2. Academic Standards, Assessment, and Supports for Students. Instead of just setting high standards, help students achieve them by ensuring that great teachers are formally responsible for more students’ growth and have time to lead all teachers toward excellence on the job, for much higher pay that lets teachers earn more without leaving teaching. Use Title II for transition costs.
At Ranson and most schools using multi-classroom leadership, teacher-leaders have school-day time to coach, co-teach, plan and collaborate with their team teachers, supporting them in instructional and classroom management techniques and analysis of their students’ achievement data. Teacher-leaders are accountable for the outcomes of all the students served by their teaching teams.

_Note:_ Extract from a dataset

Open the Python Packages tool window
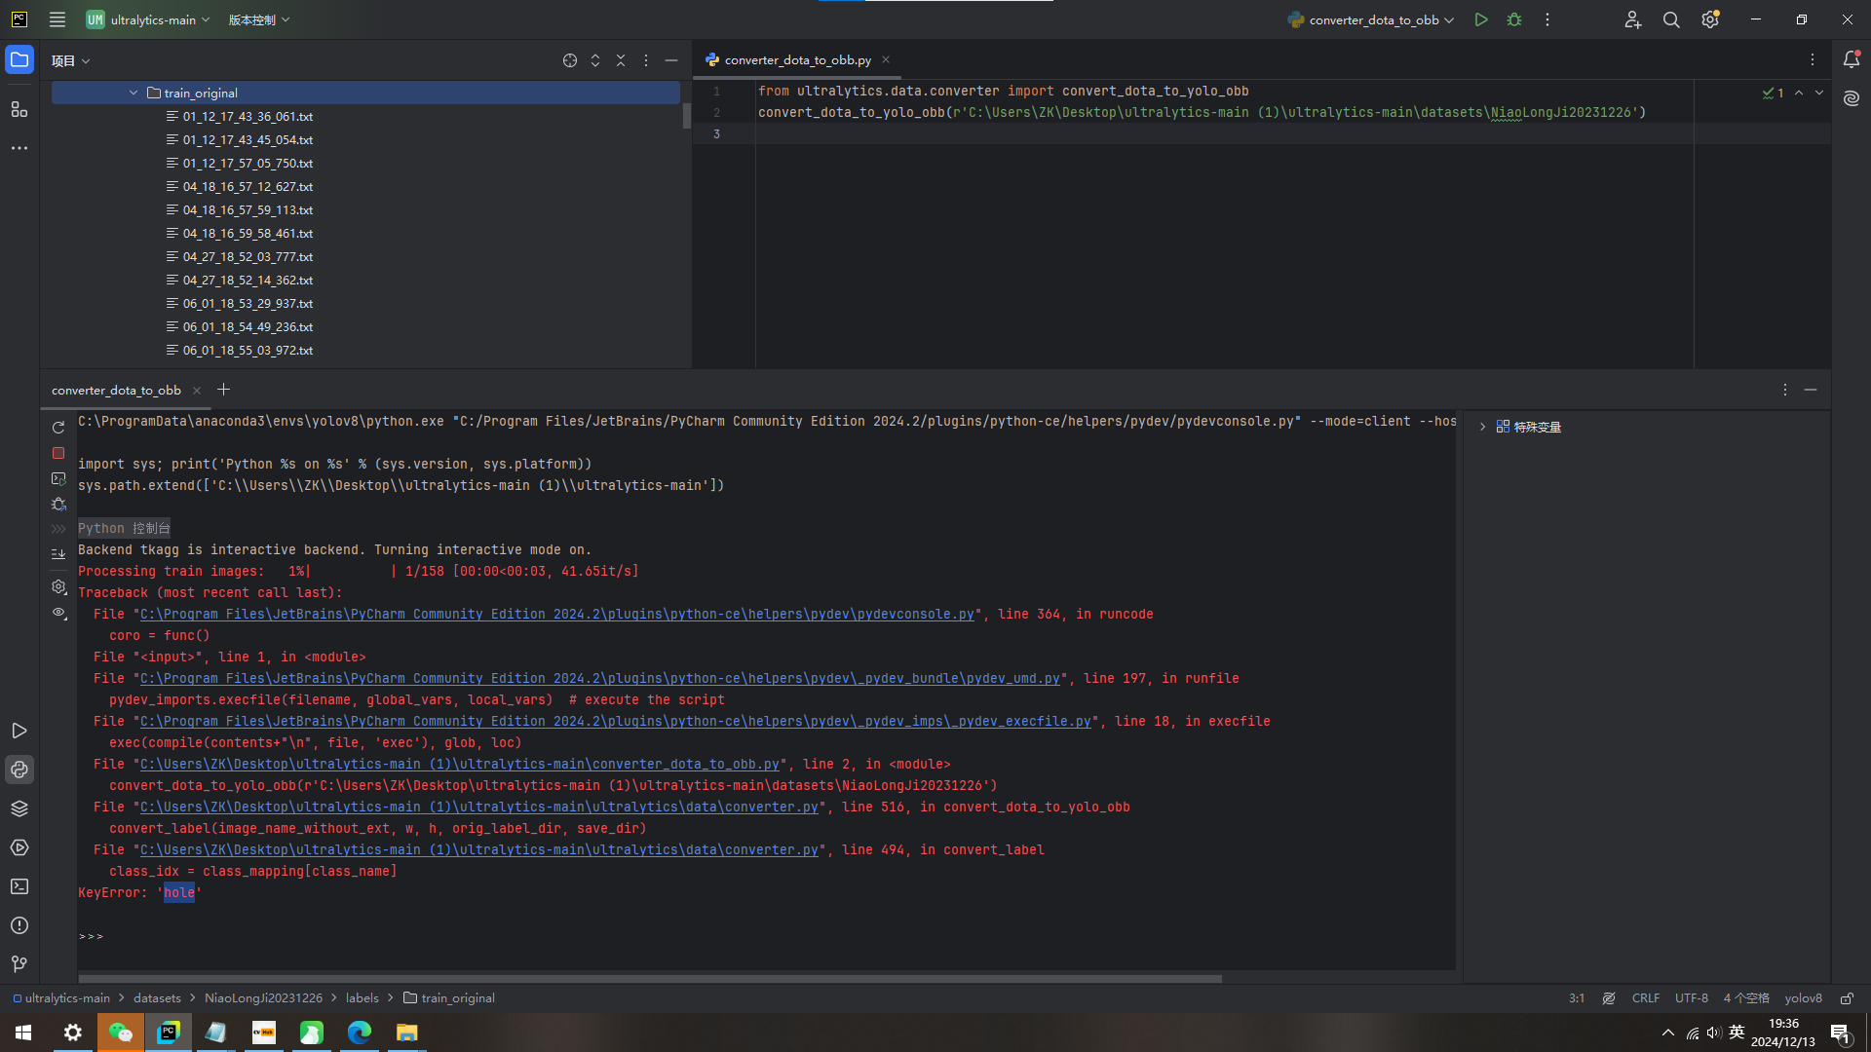This screenshot has height=1052, width=1871. [x=19, y=808]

3. Accountability, Support, and Improvement for Schools. Pursue turnarounds or restarts in the lowest-performing schools —that is, a state’s bottom 5 percent of schools, or those that fail to graduate more than two-thirds of students — using methods that have worked best elsewhere. Build a pipeline of turnaround principals and schoolwide teams of teacher-leaders to help all teachers excel. Fund transition with the 7 percent of Title I, A dollars set aside for school improvement.
Ranson Middle’s principal created a “team of leaders” made up of assistant principals and multi-classroom leaders. The “team of leaders” approach clarified responsibility for analyzing student data and leading change in each grade and subject, much like unit and department heads in successful turnarounds across sectors—with more manageable spans of staff to lead than principals have. Some of these teacher-leaders will likely supply the future principal pipeline, for Ranson and beyond.
4. State and District Reporting. Go beyond reporting the percentage of ineffective, unqualified teachers. That’s a low bar when students need great teachers, not just adequate ones, to close gaps by inducing more than a year’s worth of learning each year, so students can leap ahead. Reporting numbers of lagging teachers also does not reward schools that find ways to offer paid career paths that extend the reach of their strongest teachers to more students. Address these shortfalls by requiring LEAs to report the percentage of students who haveexcellent teachers formally accountable for their learning. Break down the results by student subgroup and school.
Schools like Ranson would stand out under such a metric, and states would begin to see that their most precious assets—the great teachers they already have—can help far more students, and teaching colleagues, if given the chance.
Instead of settling back into the old days—when states were freer, but children learned less—state leaders must choose excellence. They must lead the way toward choosing school designs, new educator roles, and strategies for change that help a lot more teachers and principals excel in the chief job of schools: teaching and learning. Without that leadership, we’ll realize how bad the old days were when we see the impact on students’ learning, their job prospects and our nation’s economic fate.